Autoresearch is an automated experiment engine that uses a coding agent to analyze metrics, identify bottlenecks, propose parameter and code changes, and iterate toward an objective (for the SPDL pipeline optimization workflow, minimizing steady-state step time).
Execution model¶
The system is split into two layers:
The public CLI (
spdl autoresearch) is always interactive. A supervisor agent gathers missing configuration from the user, starts the engine, monitors progress, and intervenes on errors.The engine command is a non-interactive implementation detail. The supervisor invokes it with complete config; tests can call it directly.
Design principles¶
The architecture is shaped by a few deliberate choices that are not obvious from reading the code:
Generic, domain-agnostic runner. The runner only schedules serializable
WorkSpeccoroutines, checkpoints queued and running work, and persists aninterruptedcheckpoint when cancellation reaches the process. It knows nothing about SPDL, coding agents, source control, jobs, metrics, or planning. All experiment semantics (apply code change, build, launch, poll, analyze, propose follow-ups) live in the workflow side of the boundary, and deterministic decisions are split into testable policy helpers so they can be exercised without a coding agent or live infrastructure.Stateless coding-agent calls. The engine carries all state and assembles self-contained prompts on each invocation from compiled knowledge, experiment state, and fetched metrics. Agents are never expected to remember anything across calls.

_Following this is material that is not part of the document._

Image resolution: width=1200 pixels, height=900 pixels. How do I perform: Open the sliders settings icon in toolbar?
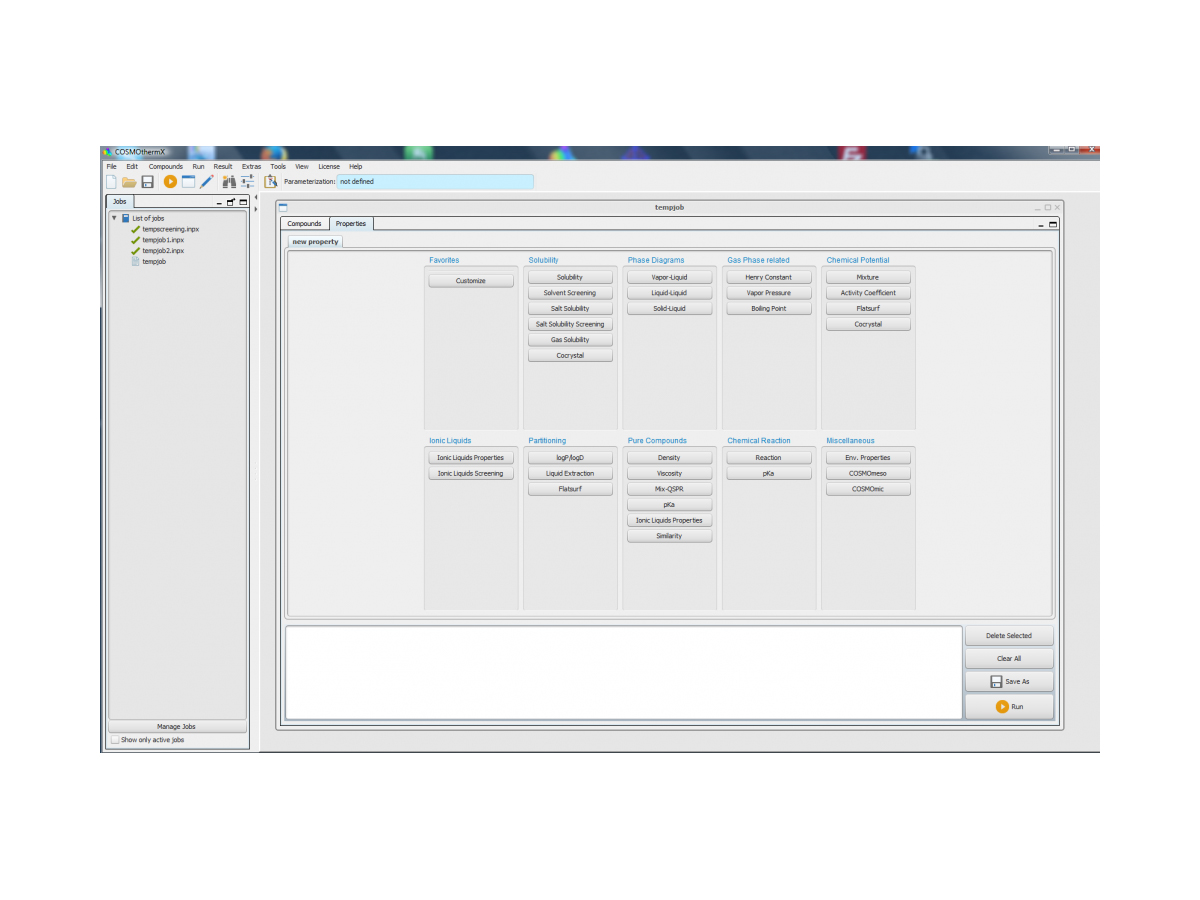247,182
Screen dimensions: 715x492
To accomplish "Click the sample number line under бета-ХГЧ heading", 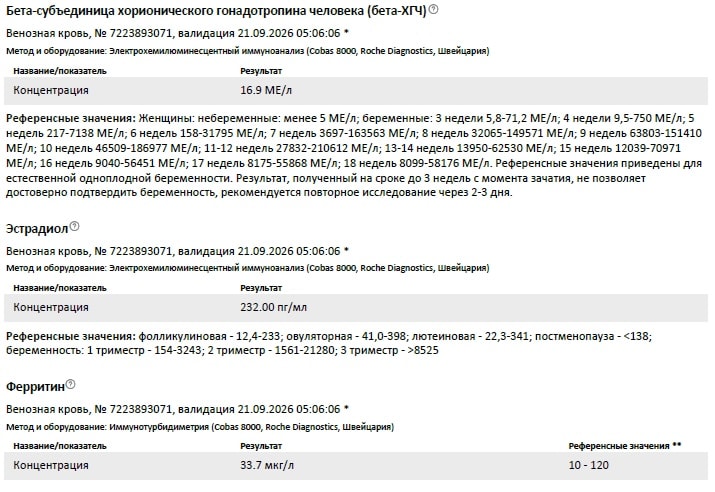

Capabilities, not callbacks. Platform behavior is grouped behind explicit capability objects —
workspace,artifacts,execution,evidence,agent— instead of a flat callback bag. The same workflow can run locally, through a remote executor, or with a different coding agent without changing the runner.Persisted state is the source of truth. Files under
engine/drive crash recovery and external observability. Ctrl+C persists queued and running specs to disk; re-running the same command resumes from where it left off, including re-checking the status of jobs that kept running on the cluster.Tree-structured experiments. Experiments branch from parent commits, enabling exploration of multiple optimization paths concurrently up to a configurable concurrency limit. When a node completes, its analysis is immediate and follow-ups are enqueued before other in-flight jobs finish.
Layout¶
core: the domain-neutral async work scheduler and theWorkflowProtocol/WorkflowSpeccontracts that pluggable workflows implement.pipeline_optimization: concrete workflow implementation for SPDL data loading pipeline optimization.